*DO THIS:*
Lay out the data from the line that contains "Task: Click the Zoom In magnifier icon" up to and including the line that contains "Action: pyautogui.click(x=166, y=395)" as a Markdown table with the columns Row and Line, numbering each line and skipping blank ones. Leave the pictures out.
--- RECORDED INFORMATION ---
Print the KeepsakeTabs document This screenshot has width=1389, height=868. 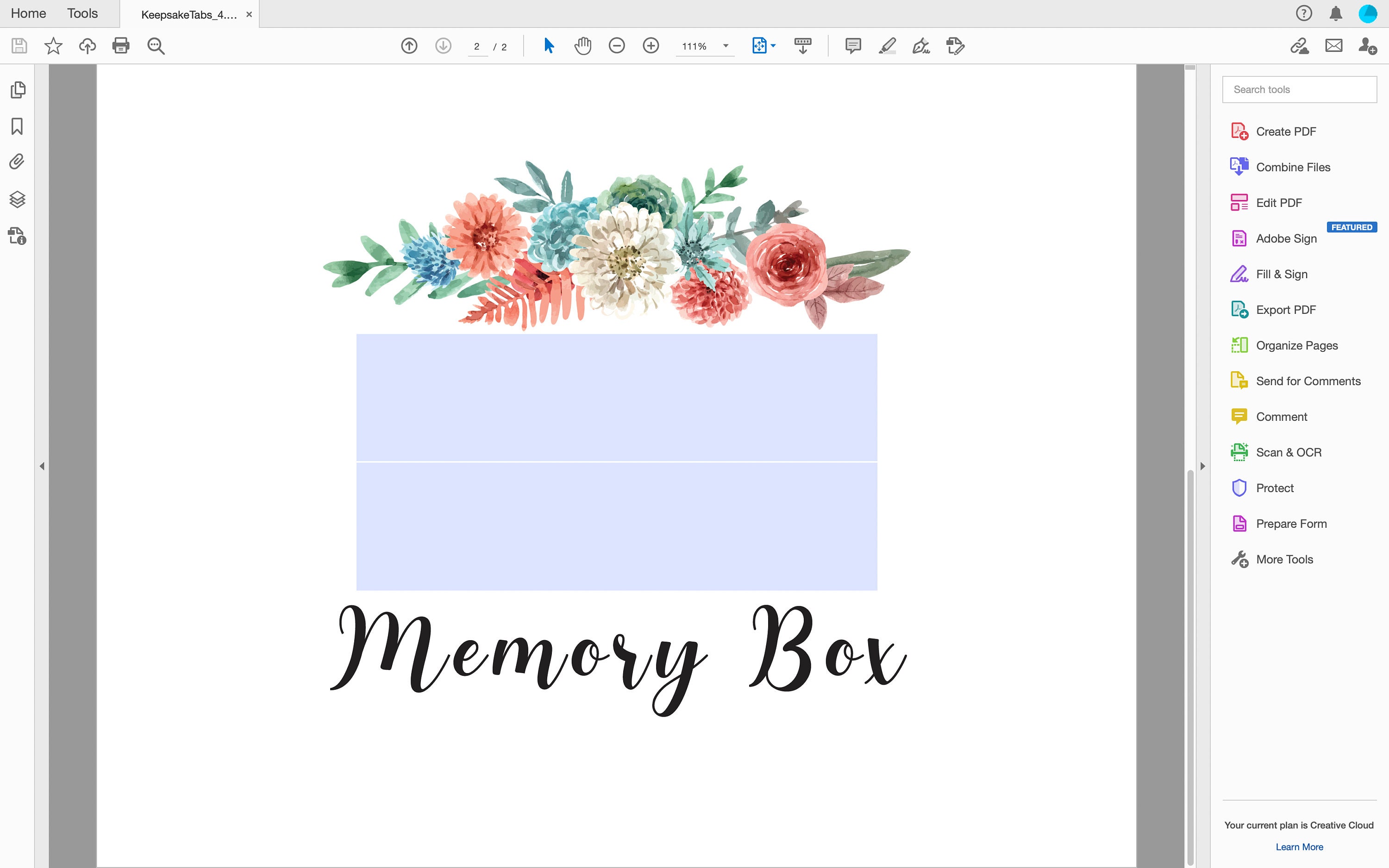pyautogui.click(x=121, y=46)
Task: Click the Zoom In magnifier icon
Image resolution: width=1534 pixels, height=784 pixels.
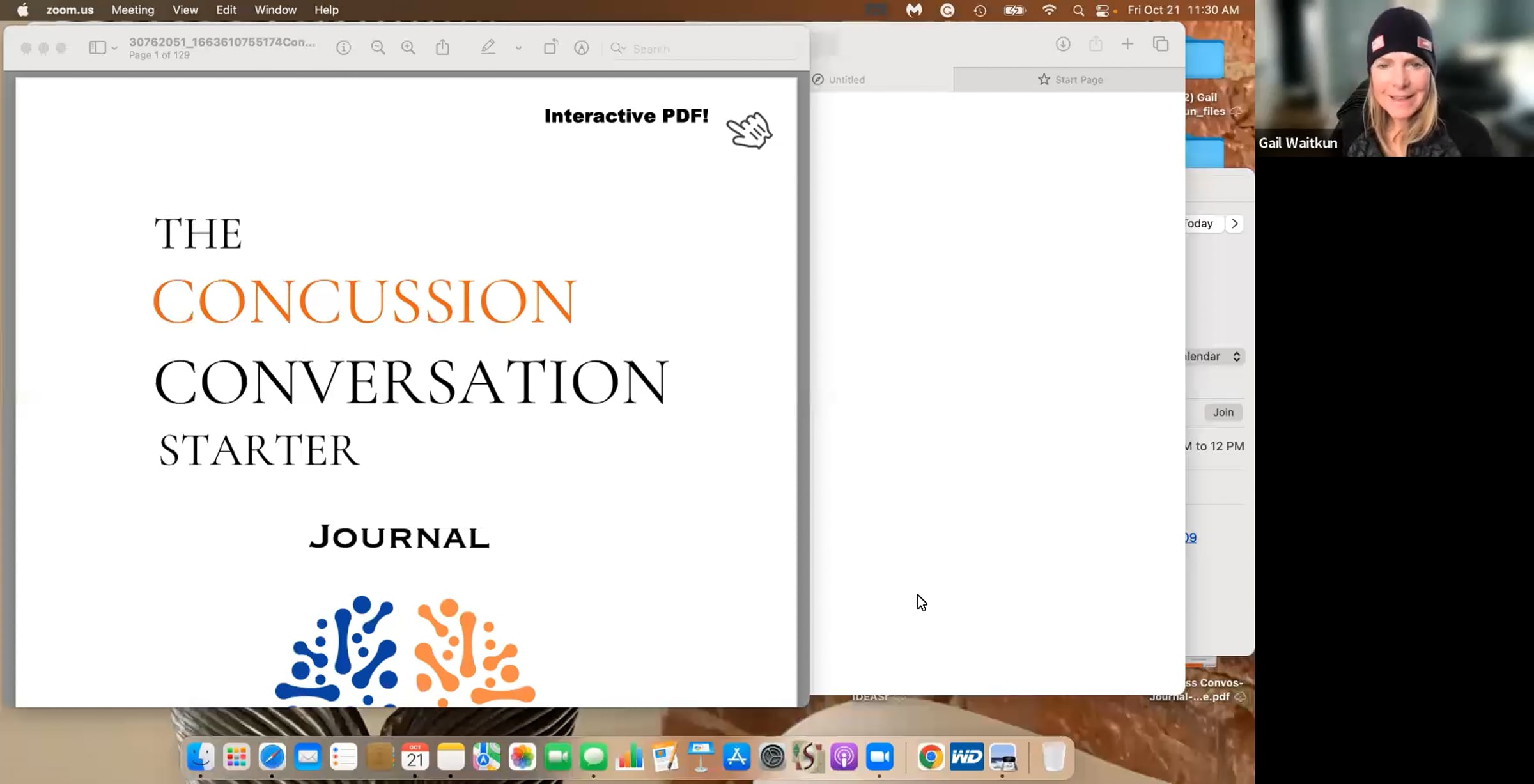Action: click(408, 48)
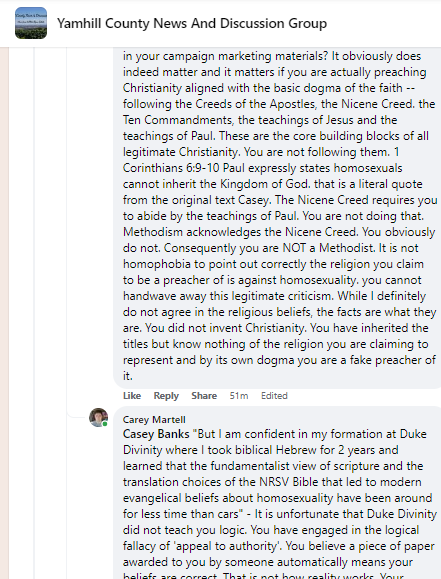This screenshot has width=441, height=579.
Task: Reply to the long comment above Carey Martell
Action: pyautogui.click(x=166, y=395)
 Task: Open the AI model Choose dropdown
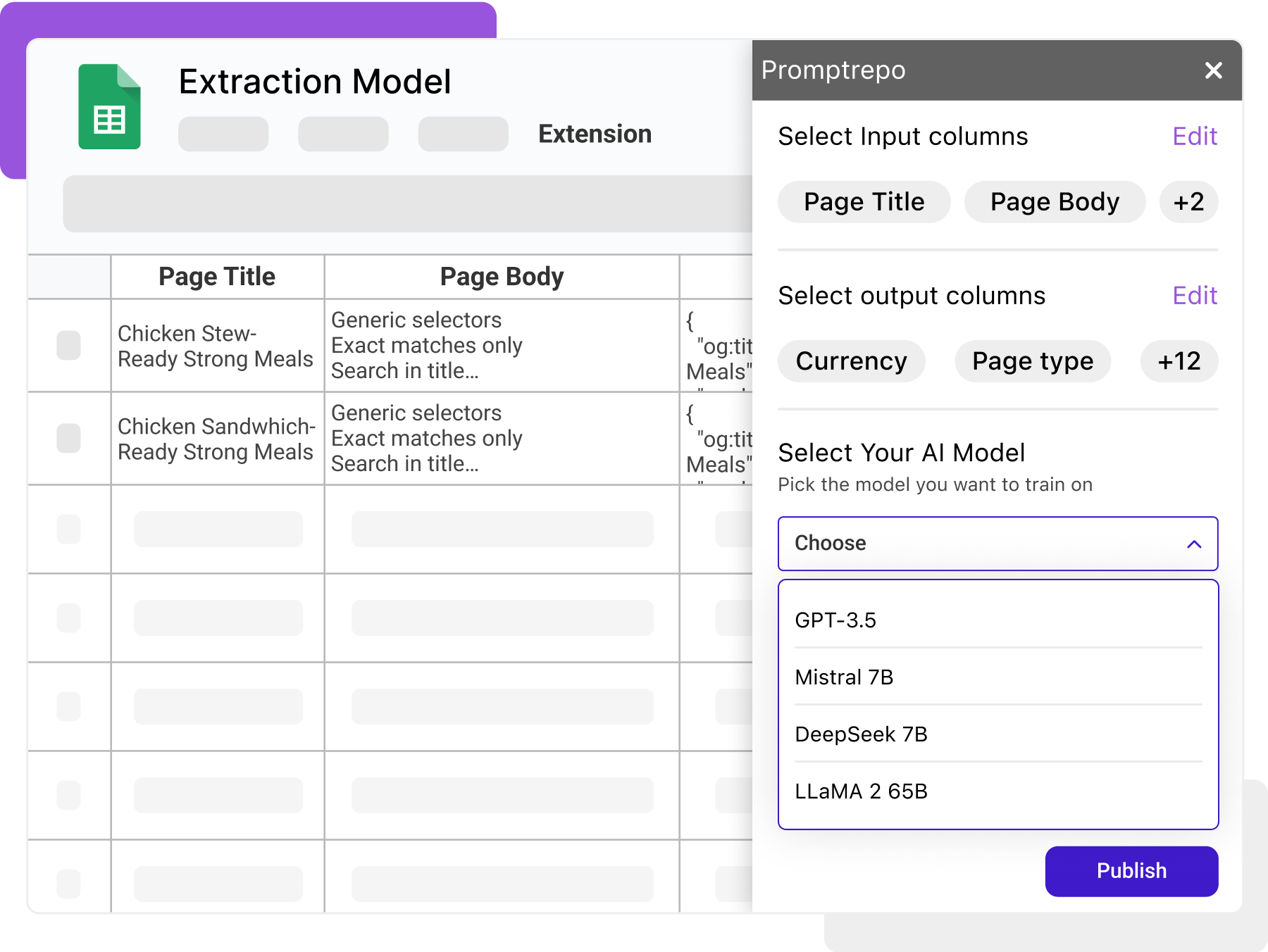997,544
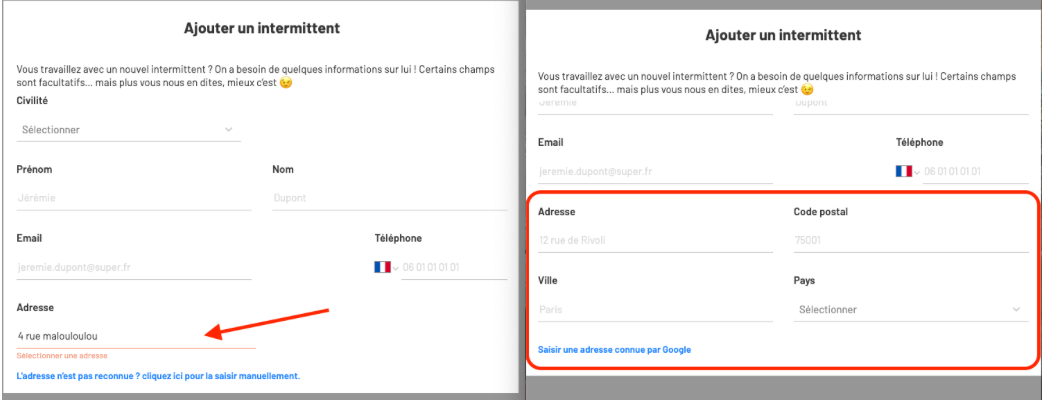Click the Prénom field with Jérémie placeholder

pyautogui.click(x=134, y=198)
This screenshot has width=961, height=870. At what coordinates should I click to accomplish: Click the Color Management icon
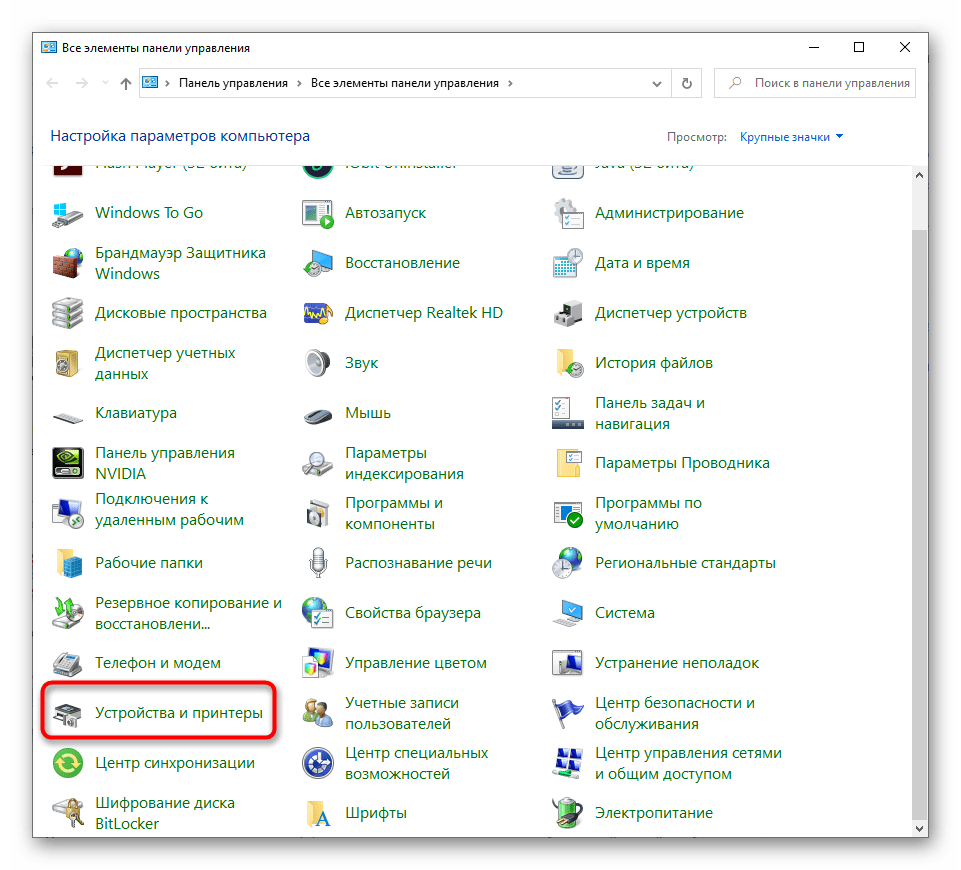point(317,663)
---
*ANSWER FOR THE TASK:*
| Row | Line |
|---|---|
| 1 | Task: Click the Zoom In magnifier icon |
| 2 | Image resolution: width=1534 pixels, height=784 pixels. |
| 3 | Action: click(408, 48) |
| 4 | This screenshot has width=441, height=579. |
| 5 | Task: Reply to the long comment above Carey Martell |
| 6 | Action: pyautogui.click(x=166, y=395) |